Collected data
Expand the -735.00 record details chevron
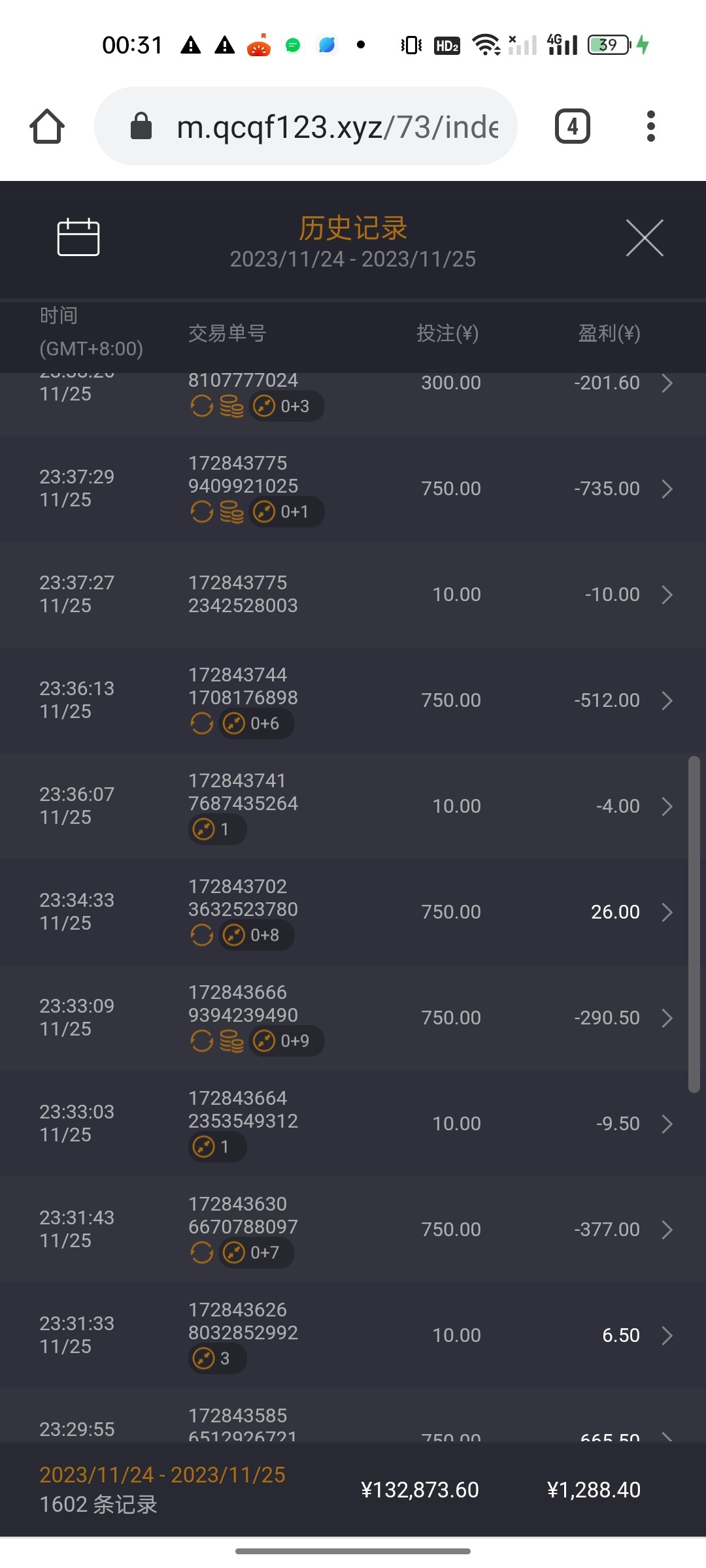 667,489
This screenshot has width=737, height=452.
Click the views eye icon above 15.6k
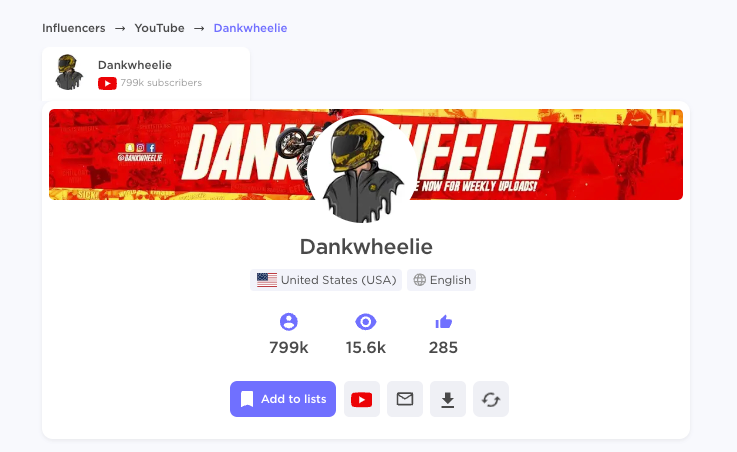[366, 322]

▶ _Description of the task_
Without copying any images, transcribe the records exactly as they stand.

▶ _Answer box_
Expand the -735.00 record details chevron
 667,489
This screenshot has width=737, height=452.
Click the views eye icon above 15.6k
[366, 322]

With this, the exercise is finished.